1st job in parallel, where each thread writes to their own protected range.
2nd job is single-threaded, and aggregates everything to 1 final array.
Although of course you risk ending up with something thats still slower than NativeList+ParallelWriter....
and with 1st job as dependency for 2nd job so you can just schedule them both immediately
hm, you gave me an idea. instead of using the UnsafeParallelBlockList I can allocate x NativeLists for every worker thread. that also gives me the benefit of keeping the allocation
i don't really need to merge them afterwards. the problem I had with a similar approach was an unbalanced list. i'll keep thinking about it
some things in entities are really fucking annoying, keeping memory locality seems even harder sometimes than in c++
Here I have 2 threads that have long-running jobs. But the other threads just get other, smaller jobs from other systems in the meantime.

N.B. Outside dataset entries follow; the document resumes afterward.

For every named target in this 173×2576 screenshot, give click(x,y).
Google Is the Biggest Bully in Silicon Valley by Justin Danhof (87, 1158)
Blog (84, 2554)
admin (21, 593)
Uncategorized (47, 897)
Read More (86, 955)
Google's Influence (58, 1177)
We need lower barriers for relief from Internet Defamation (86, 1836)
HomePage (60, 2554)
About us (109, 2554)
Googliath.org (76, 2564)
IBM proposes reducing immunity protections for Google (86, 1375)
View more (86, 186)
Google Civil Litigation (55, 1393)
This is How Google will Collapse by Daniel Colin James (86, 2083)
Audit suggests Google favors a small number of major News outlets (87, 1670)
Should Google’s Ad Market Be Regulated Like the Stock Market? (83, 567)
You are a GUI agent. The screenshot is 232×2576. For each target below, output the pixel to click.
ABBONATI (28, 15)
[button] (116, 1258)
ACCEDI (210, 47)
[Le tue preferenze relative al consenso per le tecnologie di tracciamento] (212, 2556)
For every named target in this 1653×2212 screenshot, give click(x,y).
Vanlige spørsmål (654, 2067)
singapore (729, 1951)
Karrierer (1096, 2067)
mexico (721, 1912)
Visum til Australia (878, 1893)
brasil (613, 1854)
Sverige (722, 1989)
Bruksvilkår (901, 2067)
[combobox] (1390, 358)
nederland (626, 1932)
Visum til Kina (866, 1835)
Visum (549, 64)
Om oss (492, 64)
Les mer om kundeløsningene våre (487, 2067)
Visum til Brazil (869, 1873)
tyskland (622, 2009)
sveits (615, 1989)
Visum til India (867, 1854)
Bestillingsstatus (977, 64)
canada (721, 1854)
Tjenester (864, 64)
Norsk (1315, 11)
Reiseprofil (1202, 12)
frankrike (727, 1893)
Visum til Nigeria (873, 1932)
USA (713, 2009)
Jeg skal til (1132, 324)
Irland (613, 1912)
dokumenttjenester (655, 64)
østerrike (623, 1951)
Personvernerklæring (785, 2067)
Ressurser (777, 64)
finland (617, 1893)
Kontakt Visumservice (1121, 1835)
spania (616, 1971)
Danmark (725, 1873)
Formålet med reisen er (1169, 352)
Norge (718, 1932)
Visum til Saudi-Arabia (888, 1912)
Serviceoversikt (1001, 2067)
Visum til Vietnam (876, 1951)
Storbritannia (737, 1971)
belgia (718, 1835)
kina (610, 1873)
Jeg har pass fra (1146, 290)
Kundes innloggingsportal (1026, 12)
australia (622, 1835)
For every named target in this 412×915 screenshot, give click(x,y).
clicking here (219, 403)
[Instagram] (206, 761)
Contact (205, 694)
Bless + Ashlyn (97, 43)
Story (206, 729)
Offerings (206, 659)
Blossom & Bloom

it's all good, as soon as data leaves the space of chunks
So what I'm trying to say here is: you can sometimes get away with doing something slow on a single-thread this way.
Ah that helps if you dont have to merge them.
yeah I see what you mean. i have no real way to run anything else though.
Im curious if you get any success with the per-thread NativeList allocations. Its something Ive been wondering about myself, too.
Although I get this feeling that Im not supposed to do it.
Unity hasn't designed any good way to write data from an entities job to another job. they expect all is written back to a comp
Excuse me, what do you mean by 'comp'?
an IComponentData in the same chunk
Well, you have the option to write into any arbitrary NativeCollection, right? Or am I missing the point here
Oh
but then you run into parallel write issue
I see
right?
exactly
maybe the answer is more simple than i think and I should just write back to an IComp and ignore problems like making an archetype unnecessary large with useless data.
Making Archetypes larger will just result in more chunks, right?
Oh nice I found this: EntityManager can make ComponenTypeHandle<T> where T : class
thanks, good to know.
yes, and honestly I don't think it's that much of an issue. iteration and reading gets slower because more job threads have to run which are iterating on less entities
pondered on the idea and it's not working out. it would, but not with what I'm making.
I'd really need a DynamicBuffer but those are so damn slow for whatever reason
Do you want to store arbitrary amount of something for a given Entity?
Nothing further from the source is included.